Former trade union of the United Kingdom

The Grand National Consolidated Trades Union was an early attempt to form a national union confederation in the United Kingdom, initially devised by Robert Owen in February 1834.

== Background ==
There had been several attempts to form national general unions in the 1820s, culminating with the National Association for the Protection of Labour, established in 1830. However, this had soon failed, and by the early 1830s the most influential labour organization was the Operative Builders' Union.

== Creation ==
In 1833, Owen returned from the United States, and declared the need for a guild-based system of co-operative production. He was able to gain the support of the Builders' Union, which called for a Grand National Guild to take over the entire building trade. In February 1834, a conference was held in London which founded the Grand National Consolidated Trades Union.

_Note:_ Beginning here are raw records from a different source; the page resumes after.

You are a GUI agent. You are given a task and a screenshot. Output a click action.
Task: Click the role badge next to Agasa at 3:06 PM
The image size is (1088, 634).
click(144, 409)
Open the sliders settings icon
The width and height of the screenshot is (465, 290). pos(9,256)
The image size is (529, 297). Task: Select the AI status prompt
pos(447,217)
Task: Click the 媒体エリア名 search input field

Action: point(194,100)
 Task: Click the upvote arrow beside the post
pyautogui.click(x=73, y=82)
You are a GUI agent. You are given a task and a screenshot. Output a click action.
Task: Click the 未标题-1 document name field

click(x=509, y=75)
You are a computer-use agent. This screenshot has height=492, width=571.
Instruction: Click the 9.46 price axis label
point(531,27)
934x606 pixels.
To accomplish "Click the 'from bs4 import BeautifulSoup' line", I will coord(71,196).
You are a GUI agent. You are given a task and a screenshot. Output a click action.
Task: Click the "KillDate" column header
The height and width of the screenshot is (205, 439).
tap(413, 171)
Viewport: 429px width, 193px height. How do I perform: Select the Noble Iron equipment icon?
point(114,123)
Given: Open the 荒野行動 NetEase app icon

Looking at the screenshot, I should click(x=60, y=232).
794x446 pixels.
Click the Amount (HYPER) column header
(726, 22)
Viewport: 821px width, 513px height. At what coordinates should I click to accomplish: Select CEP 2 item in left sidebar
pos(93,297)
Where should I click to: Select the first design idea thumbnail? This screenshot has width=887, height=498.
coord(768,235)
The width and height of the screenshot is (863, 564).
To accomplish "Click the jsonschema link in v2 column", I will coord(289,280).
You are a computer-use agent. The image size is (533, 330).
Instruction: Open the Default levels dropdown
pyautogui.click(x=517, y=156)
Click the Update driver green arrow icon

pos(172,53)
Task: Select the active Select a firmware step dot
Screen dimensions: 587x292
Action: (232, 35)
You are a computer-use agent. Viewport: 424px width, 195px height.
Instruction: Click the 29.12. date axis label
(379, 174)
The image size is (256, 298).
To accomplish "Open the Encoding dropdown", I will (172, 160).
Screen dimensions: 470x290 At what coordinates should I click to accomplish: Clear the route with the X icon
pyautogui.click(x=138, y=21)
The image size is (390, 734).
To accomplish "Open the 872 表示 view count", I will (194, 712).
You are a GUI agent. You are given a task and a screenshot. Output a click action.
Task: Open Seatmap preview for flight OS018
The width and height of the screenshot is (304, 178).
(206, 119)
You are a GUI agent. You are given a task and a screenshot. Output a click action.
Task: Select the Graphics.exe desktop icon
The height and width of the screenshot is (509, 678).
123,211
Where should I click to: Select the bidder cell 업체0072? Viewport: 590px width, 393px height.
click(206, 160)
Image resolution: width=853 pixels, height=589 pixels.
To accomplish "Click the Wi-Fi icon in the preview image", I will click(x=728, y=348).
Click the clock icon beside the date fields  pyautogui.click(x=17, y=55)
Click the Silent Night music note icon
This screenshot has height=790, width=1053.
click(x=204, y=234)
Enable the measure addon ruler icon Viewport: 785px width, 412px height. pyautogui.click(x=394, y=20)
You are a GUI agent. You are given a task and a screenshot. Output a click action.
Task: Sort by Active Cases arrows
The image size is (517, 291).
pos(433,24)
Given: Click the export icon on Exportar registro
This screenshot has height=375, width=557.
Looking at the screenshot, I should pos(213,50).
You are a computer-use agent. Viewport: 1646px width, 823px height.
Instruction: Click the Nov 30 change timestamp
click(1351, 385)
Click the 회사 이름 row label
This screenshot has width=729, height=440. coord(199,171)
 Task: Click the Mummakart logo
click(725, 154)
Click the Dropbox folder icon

The new body, unlike other organisations founded by Owen, was open only to trade unionists and, as a result, initially Owen did not join it. Its foundation coincided with a period of industrial unrest, and strikes broke out in Derby, Leeds and Oldham. These were discouraged by the new union, which unsuccessfully tried to persuade workers to adopt co-operative solutions. Six labourers in Tolpuddle, Dorset attempted to found a friendly society and to seek to affiliate with the Grand National. This was discovered, and in 1834 they were convicted of swearing unlawful oaths, and they were sentenced to transportation for seven years. They became known as the Tolpuddle Martyrs and there was a large and successful campaign led by activist William Lovett to reduce their sentence. They were issued with a free pardon in March 1836.

== Dissolvement ==
The organisation was riven by disagreement over the approach to take, given that many strikes had been lost, the Tolpuddle case had discouraged workers from joining unions, and several new unions had collapsed. The initial reaction was to rename itself the British and Foreign Consolidated Association of Industry, Humanity and Knowledge, focus increasingly on common interests of workers and employers, and attempt to regain prestige by appointing Owen as Grand Master. The organisation began to break up in the summer of 1834 and by November, it had ceased to function: Owen called a congress in London which reconstituted it as the Friendly Association of the Unionists of All Classes of All Nations with himself as Grand Master, but it was defunct by the end of 1834. Meanwhile, the Builders' Union broke up into smaller trade-based unions.

Owen persevered, holding a congress on 1 May 1835 to constitute a new Association of All Classes of All Nations, with himself as Preliminary Father. This was essentially a propaganda organisation, with little popular support, which attempted to gain the ear of influential individuals to propose a more rational society. In 1837, it registered as a friendly society, but was initially overshadowed by Owen's similar National Community Friendly Society. In 1838, it was able to expand significantly by sending out "social missionaries", setting up fifty branches, most in Cheshire, Lancashire and Yorkshire. In 1839, the National Community and the Association of All Classes merged to form the Universal Community Society of Rational Religionists.

Despite its name, the Grand National was never able to gain significant support outside London and, as a result, Lovett's London Working Men's Association was its most important successor. The next attempt to form a national union confederation was the National Association of United Trades for the Protection of Labour.